TASK INPUTS section start
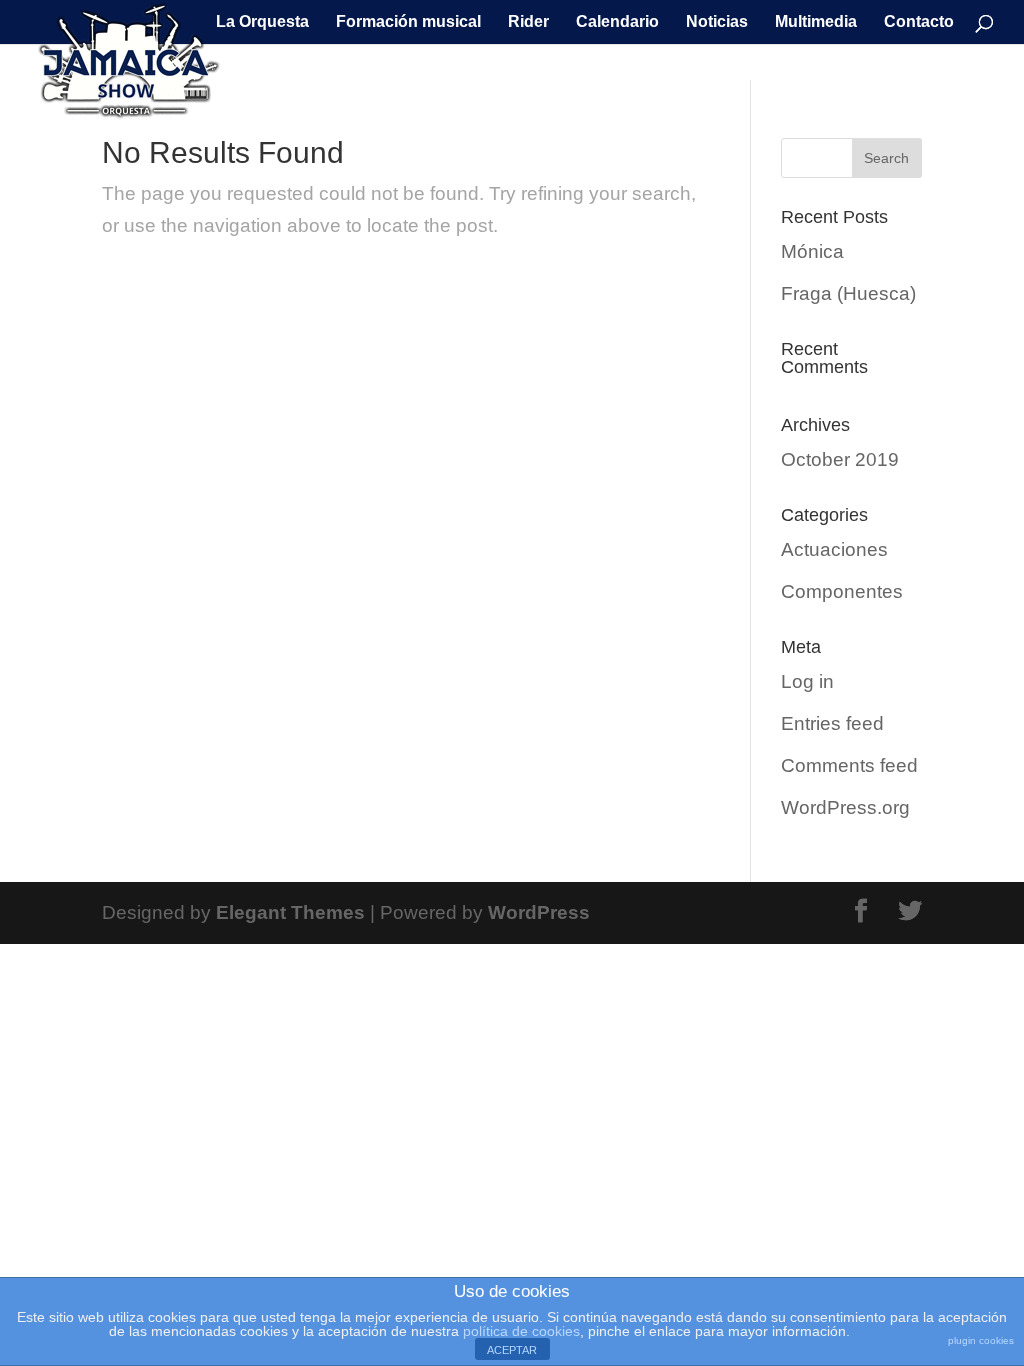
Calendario (617, 22)
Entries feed (832, 723)
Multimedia (816, 22)
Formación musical (408, 22)
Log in (807, 681)
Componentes (842, 591)
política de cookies (521, 1331)
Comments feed (849, 765)
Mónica (812, 251)
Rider (528, 22)
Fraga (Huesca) (848, 293)
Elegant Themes (290, 912)
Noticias (717, 22)
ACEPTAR (512, 1350)
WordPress (539, 912)
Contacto (919, 22)
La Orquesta (262, 22)
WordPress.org (845, 807)
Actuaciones (834, 549)
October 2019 (840, 459)
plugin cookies (981, 1340)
TASK INPUTS section end
Everything from the line containing "Entries feed (832, 723)" through the final line of the entries is to be written out exactly. No other lines belong in the answer.

Entries feed (832, 723)
Multimedia (816, 22)
Formación musical (408, 22)
Log in (807, 681)
Componentes (842, 591)
política de cookies (521, 1331)
Comments feed (849, 765)
Mónica (812, 251)
Rider (528, 22)
Fraga (Huesca) (848, 293)
Elegant Themes (290, 912)
Noticias (717, 22)
ACEPTAR (512, 1350)
WordPress (539, 912)
Contacto (919, 22)
La Orquesta (262, 22)
WordPress.org (845, 807)
Actuaciones (834, 549)
October 2019 (840, 459)
plugin cookies (981, 1340)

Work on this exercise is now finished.